Conatix is a Berlin- and London-based startup and a spin-off project of the Humboldt-Universität zu Berlin developing an online semi-automated business intelligence (business research) system based on recent advances in machine learning. Conatix applied and tested Stanbol in the Business Intelligence domain as part of the IKS Early Adopter program.
The primary use-case for the Conatix semi-automated business intelligence system is the department of a large or medium-sized company or financial institution that is engaged in external research (sourcing and structuring new information that comes from outside the organization). This could include the new product development department evaluating new product ideas, the marketing department exploring new market segments and competitors, the strategy or planning department building future macroeconomic scenarios, the legal or compliance department assessing new and existing regulatory requirements, or the investment analysis department analyzing new investment opportunities. In all of these cases, one or more researchers will use the Conatix business intelligence system to organize their research work and to store and share their research results.
The aim of the project was to test the hypothesis that the IKS CMS could be useful for dynamic real-time content management by non-technical business users as they process new and existing documents recommended to them by the Conatix business intelligence system. We found that Stanbol and VIE features are indeed useful for content management not only at the point of direct user contact with content in our system (in the frontend user interface), but that Stanbol can also enhance the process of new content discovery by the backend of our system. IKS text enhancement functionalities add value to the business research process by making it possible to visualize important and useful terms within a given text. Furthermore, the Apache Stanbol Engine extends the knowledge derived from a text by the user by proposing terms that are in some ways connected to the initial text. Our system can then feed these new terms into our own machine learning-based integrated web crawler/classifier engine to enhance the relevant result values even more.

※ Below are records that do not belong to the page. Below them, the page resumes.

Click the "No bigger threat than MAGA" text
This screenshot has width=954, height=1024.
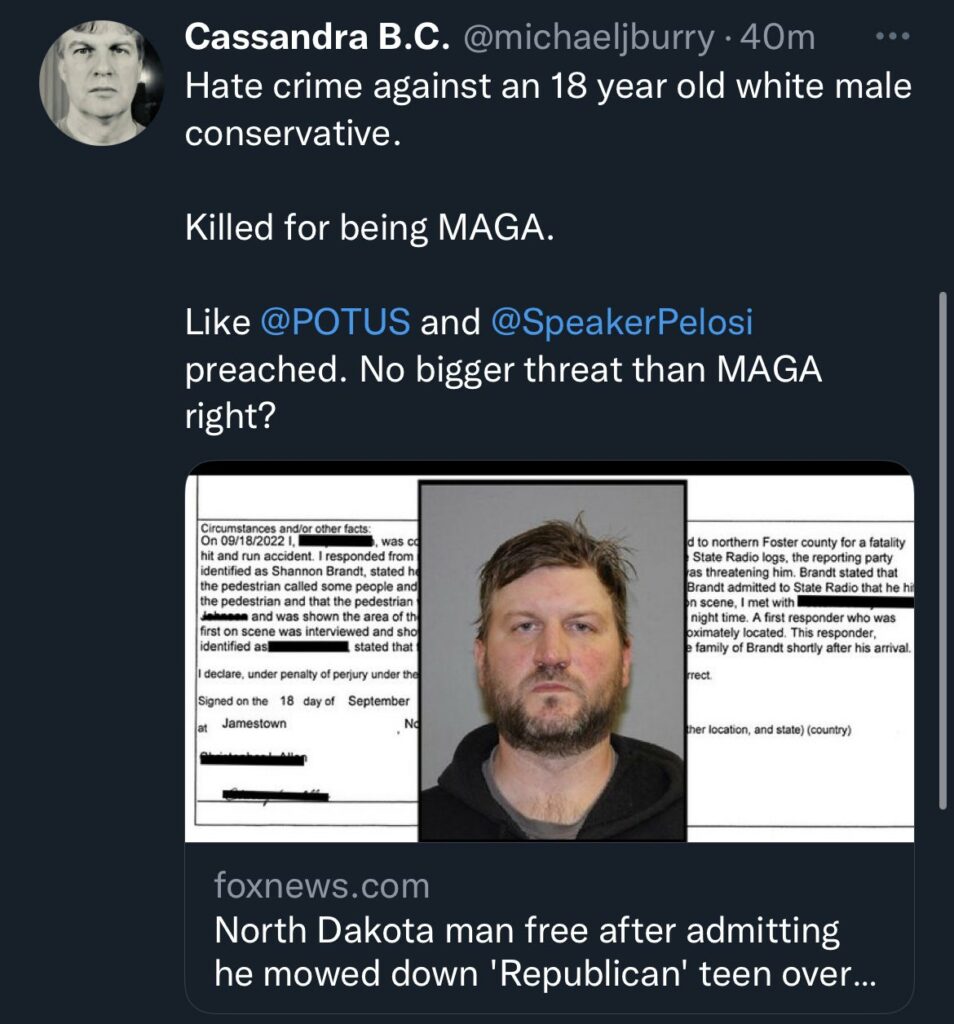click(590, 369)
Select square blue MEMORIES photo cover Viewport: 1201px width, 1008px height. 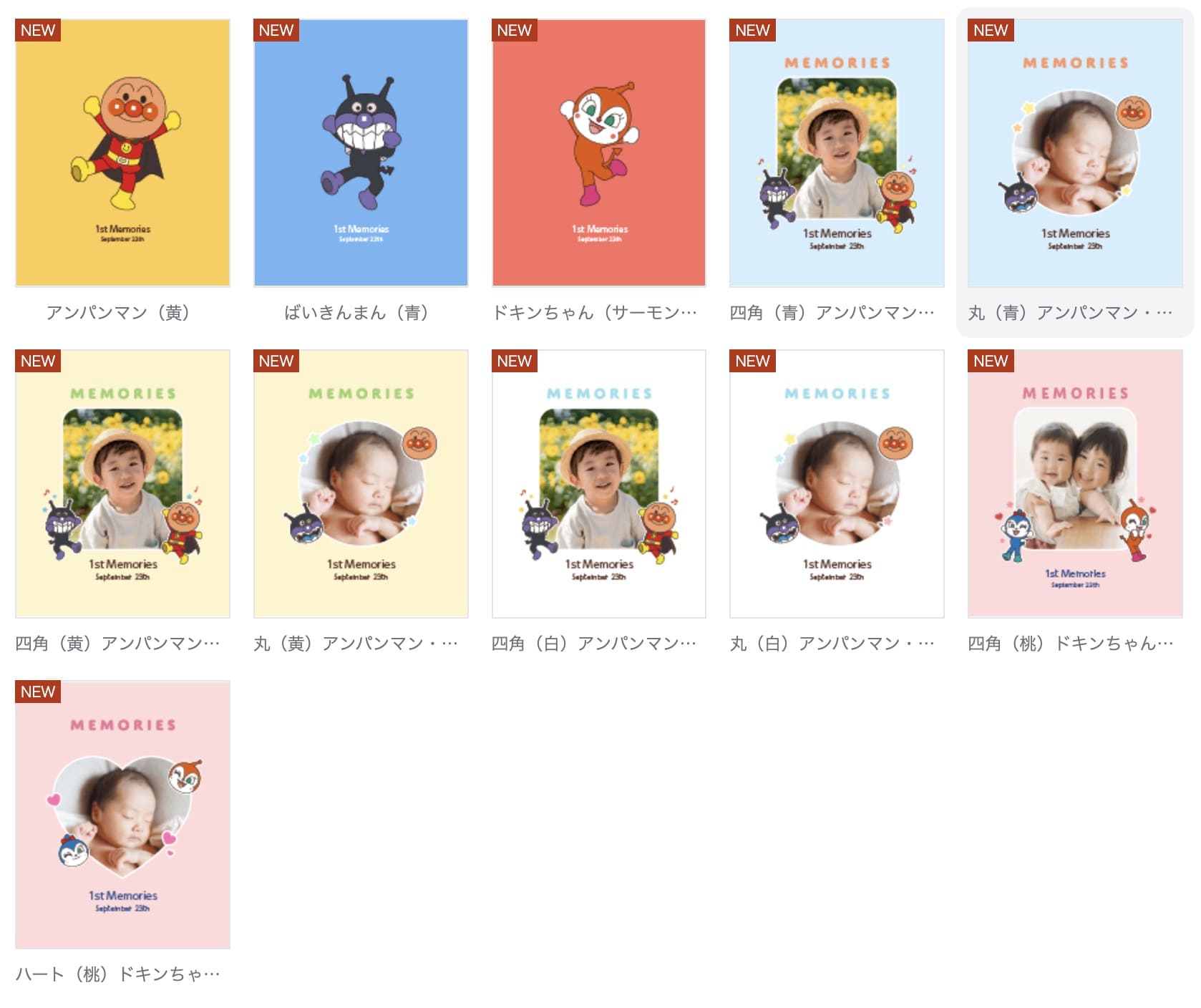837,153

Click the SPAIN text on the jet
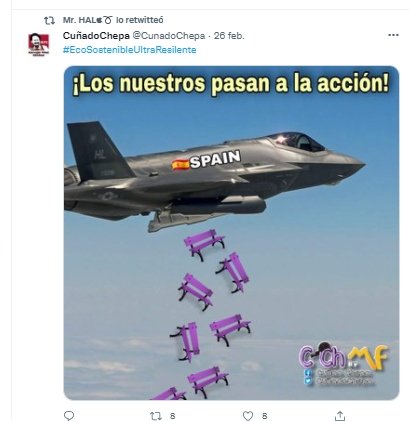point(215,159)
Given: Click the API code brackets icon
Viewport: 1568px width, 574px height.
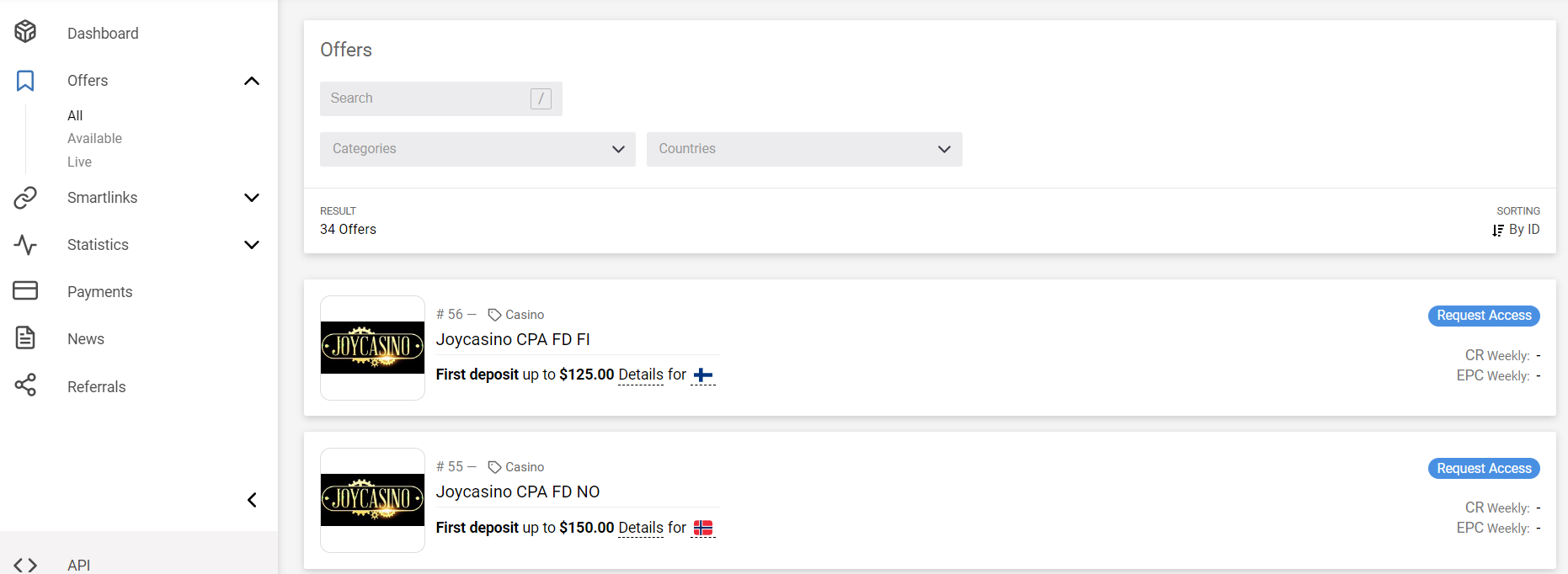Looking at the screenshot, I should coord(25,565).
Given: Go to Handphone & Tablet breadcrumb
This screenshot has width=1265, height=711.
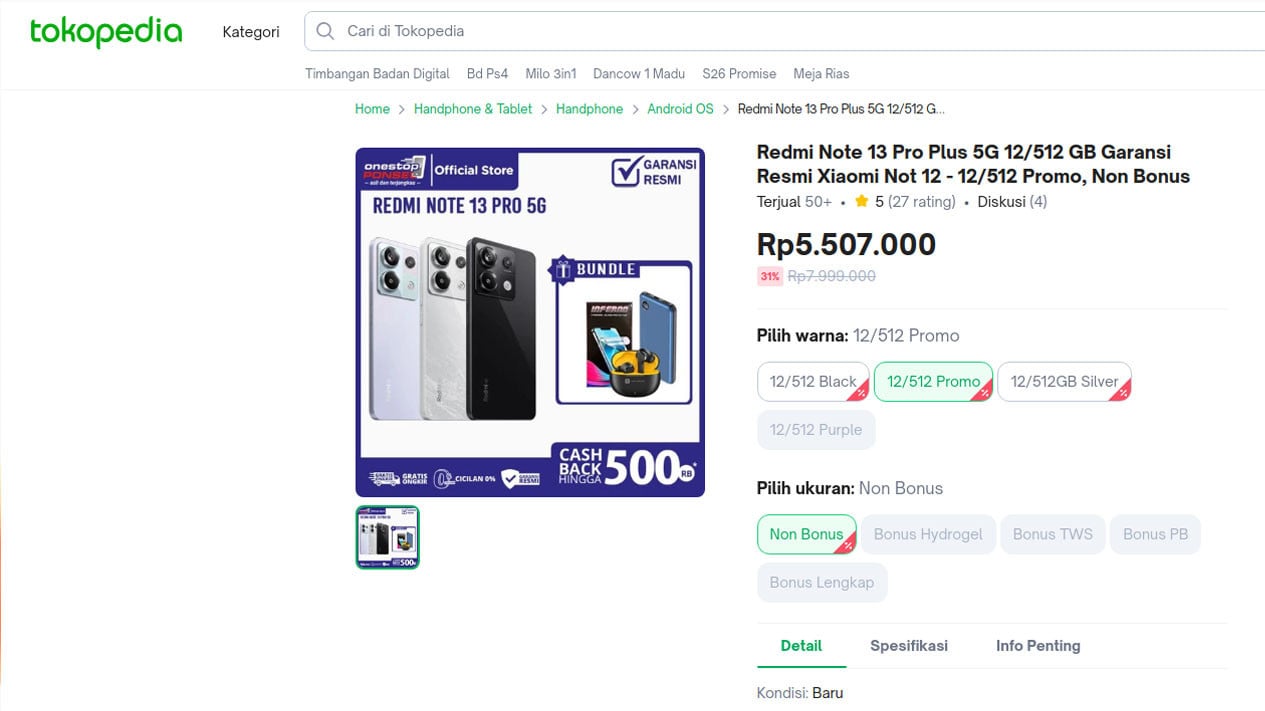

User-defined highlighting within text: At the beginning of the project, we had the impression that Stanbol tools or widgets provide user-defined highlighting within a block of text and we wanted to integrate such functionalities into our system. When the user selects a block of text, the selected text is highlighted in a different color so it attracts attention the next time the user views the same document/page. This concept was originated by our development team because of the highlighting feature of Annotate.js which made us think of implementing it within our own system. In fact there is no such feature in VIE.js or Annotate.js that makes user-defined text highlighting possible. However this misconception did not impede us from taking another approach to implementing such a functionality into our system.
Named entity recognition with Annotate.js and VIE.js: The Conatix HTML frontend shows results generated by our integrated web crawler/document classifier as a list of tagged documents. To enhance the user experience and give the result pool more context, we use VIE and Annotate.js to link to further information. This helps the user to speed up his research. These named entities enhance the user experience when using the application by highlighting and visualizing important terms. Because the primary use-case for our business intelligence system is marketing and investment research, an appropriate future extension would be to link this feature to a database of company names.
User customized notes with Hallo.js: To enhance the results generated by our integrated web crawler/document classifier further we use Hallo.js to give our customers a tool to add and edit notes associated with relevant documents and highlight important terms. The features provided by Hallo.js enable the user to format the notes for better readability.
User-defined important term mining: Documents found by our users will be enhanced using Stanbol. This will provide a better overall experience to our customers. The Conatix semi-automated business intelligence system is preparing to link terms highlighted by the VIE database with relevant documents discovered by our users while using our system. Apache Stanbol can be configures to use a user-defined vocabulary list for text enhancement. One important part of the Conatix system is a text classifier that generates a dictionary of frequent and important terms in user-identified documents. This dictionary can then be turned into a Stanbol-friendly vocabulary list and fed into the engine of Apache Stanbol so that the chain for Stanbol entity recognition can use this vocabulary list. As a consequence the text enhancement will become more customized to the user-defined text over time.